| WHAT IS REQUIRED |
The required output is the exact text of the lines from the line containing "Viewport: 1295px width, 848px" through the final line below, inclusive, without pictures.

| RAW DATA |
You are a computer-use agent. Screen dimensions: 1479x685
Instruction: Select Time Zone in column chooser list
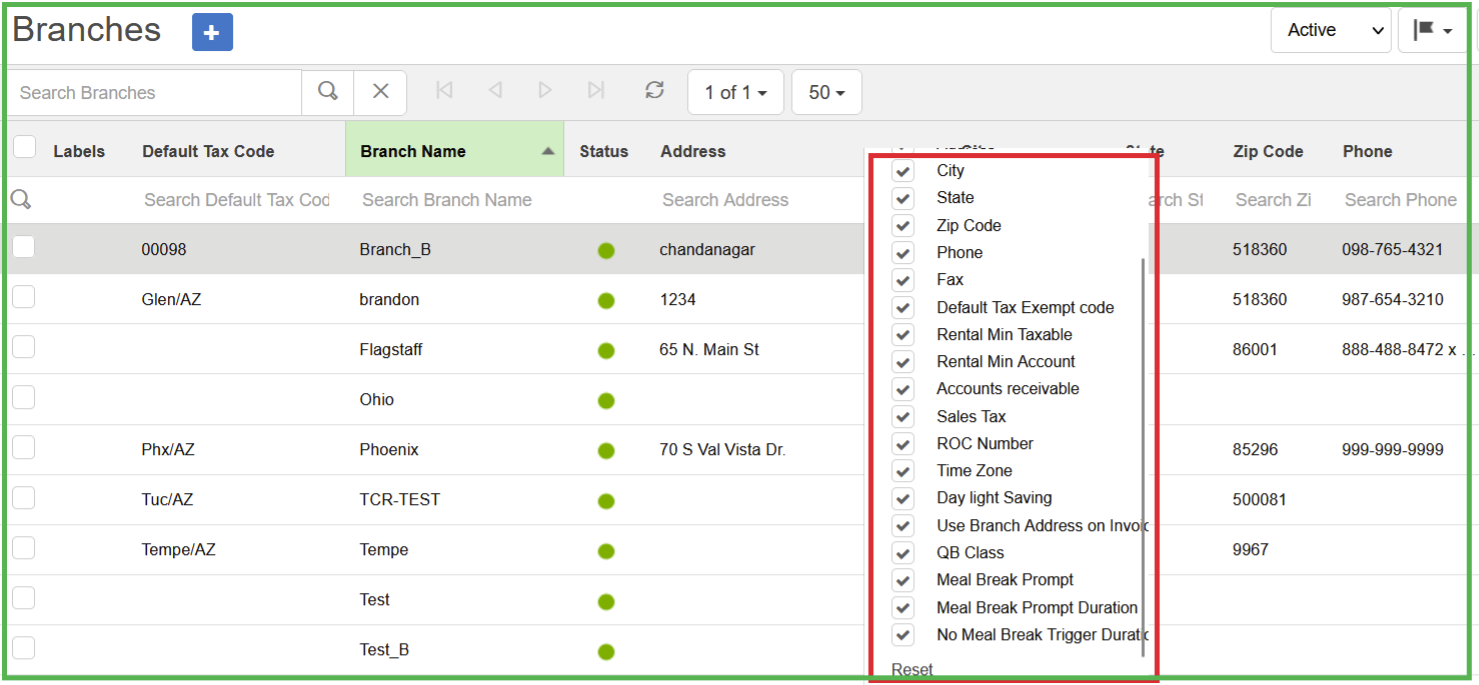973,471
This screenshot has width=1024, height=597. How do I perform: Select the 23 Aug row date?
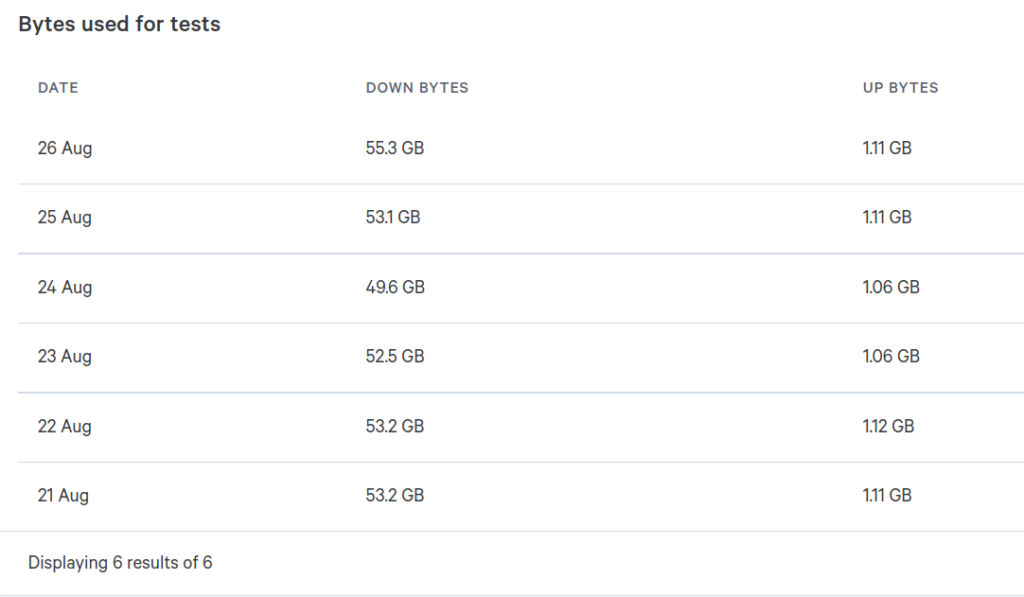65,357
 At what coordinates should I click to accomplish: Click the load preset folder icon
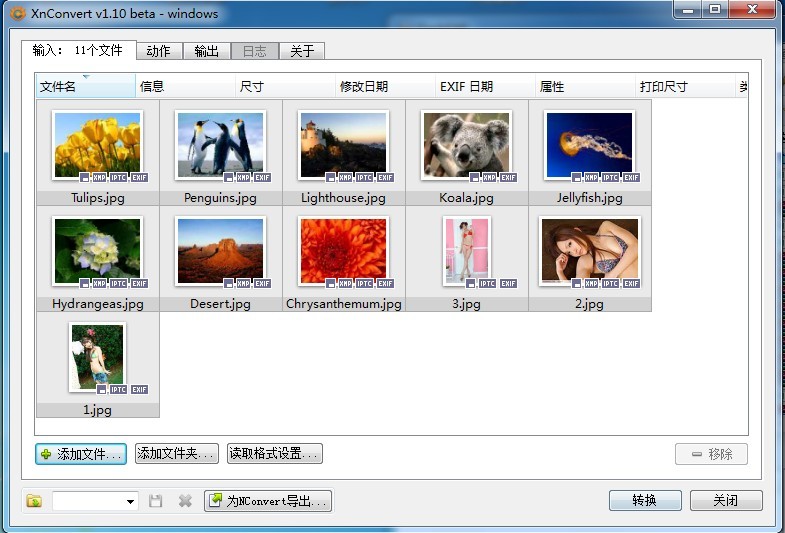point(34,501)
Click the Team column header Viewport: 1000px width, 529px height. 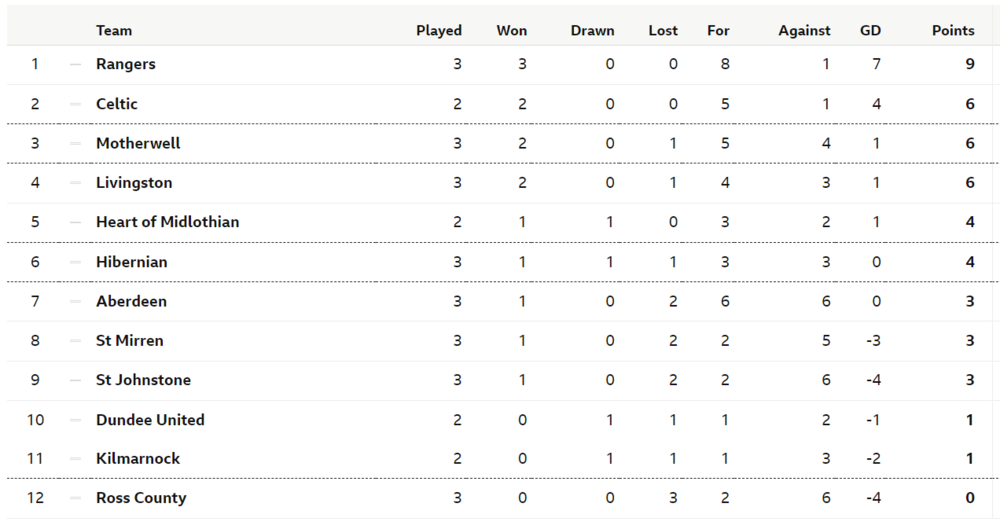click(x=114, y=31)
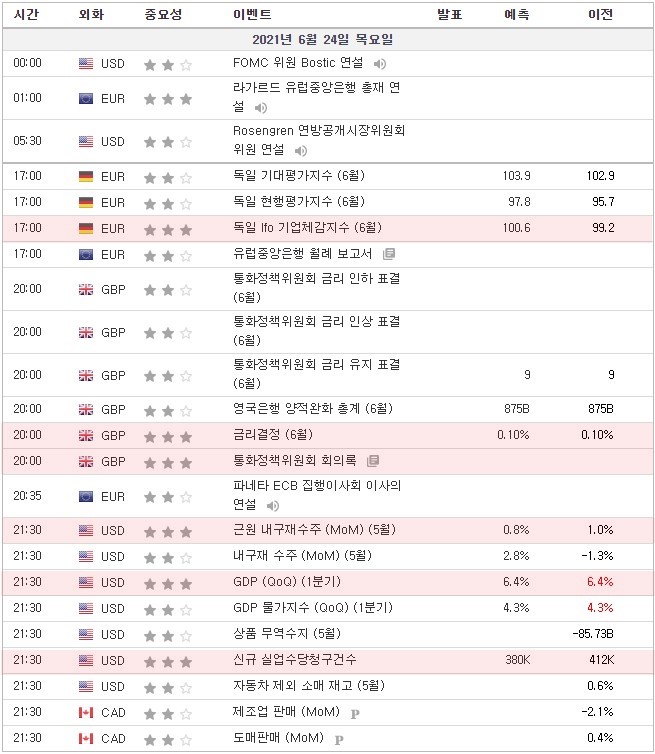Click the 시간 column header
This screenshot has height=754, width=655.
point(27,15)
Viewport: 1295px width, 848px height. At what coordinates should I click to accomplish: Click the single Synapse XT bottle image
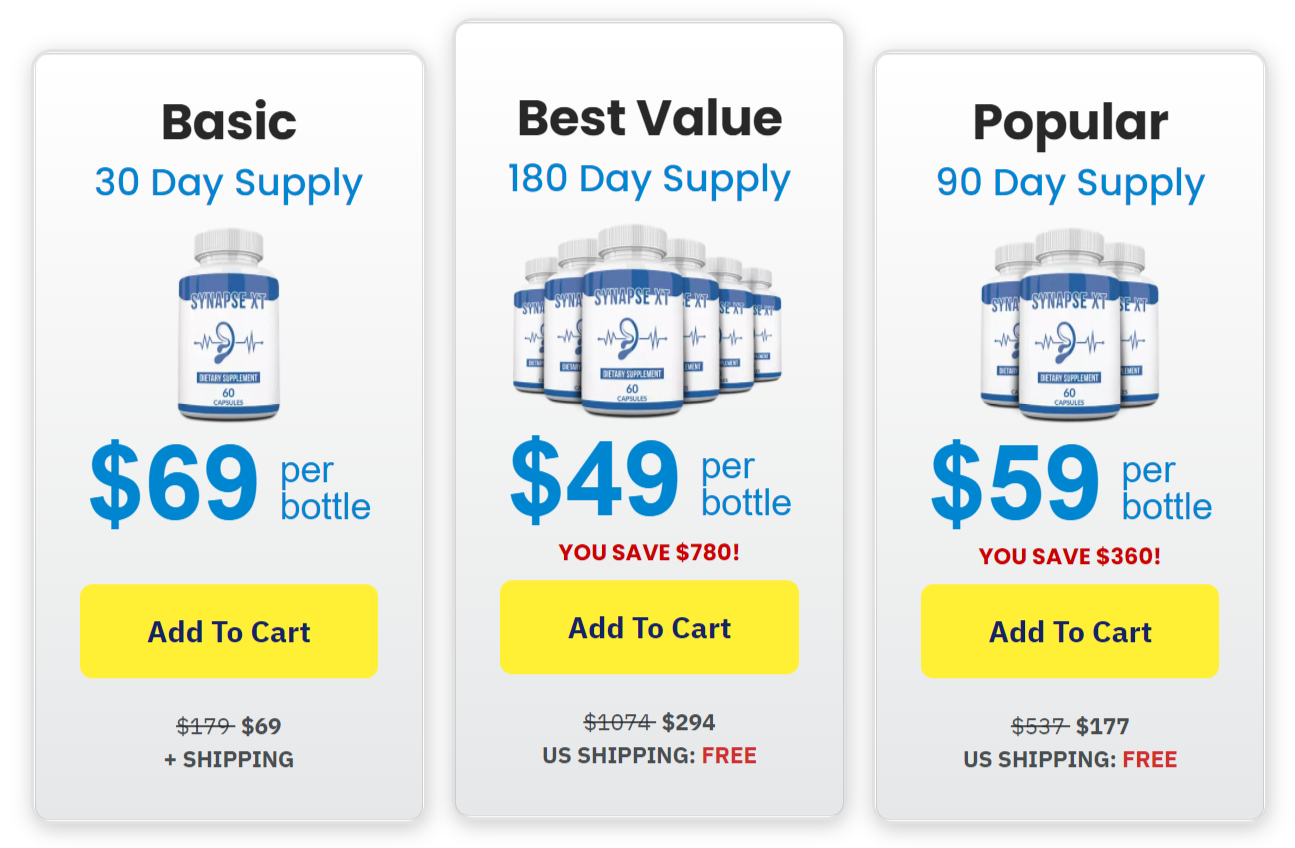229,325
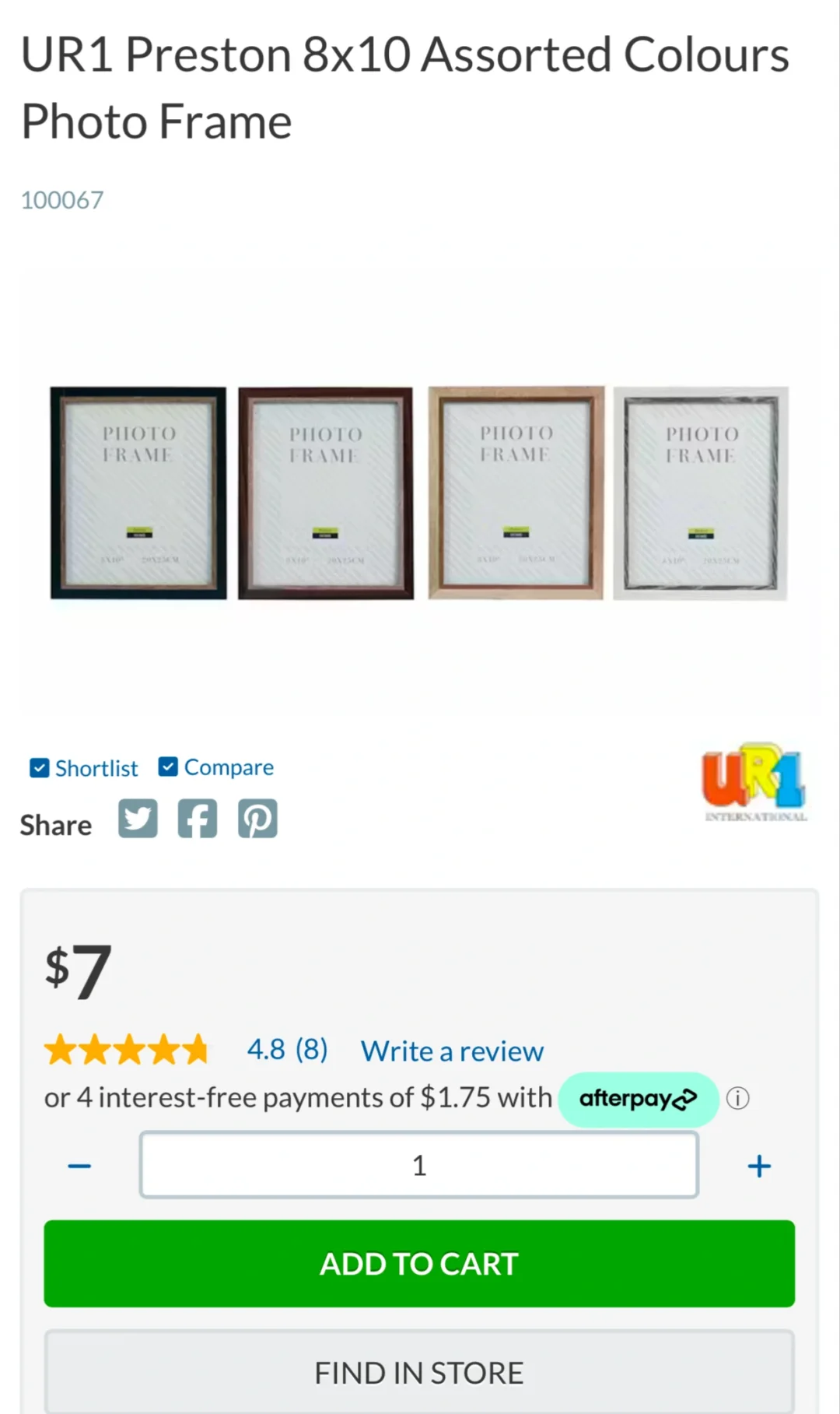
Task: Share product via Facebook icon
Action: (198, 819)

| ANSWER |
Viewport: 1295px width, 848px height. At what coordinates should I click to accomplish: Click the single Synapse XT bottle image
229,325
Task: Share product via Facebook icon
Action: (198, 819)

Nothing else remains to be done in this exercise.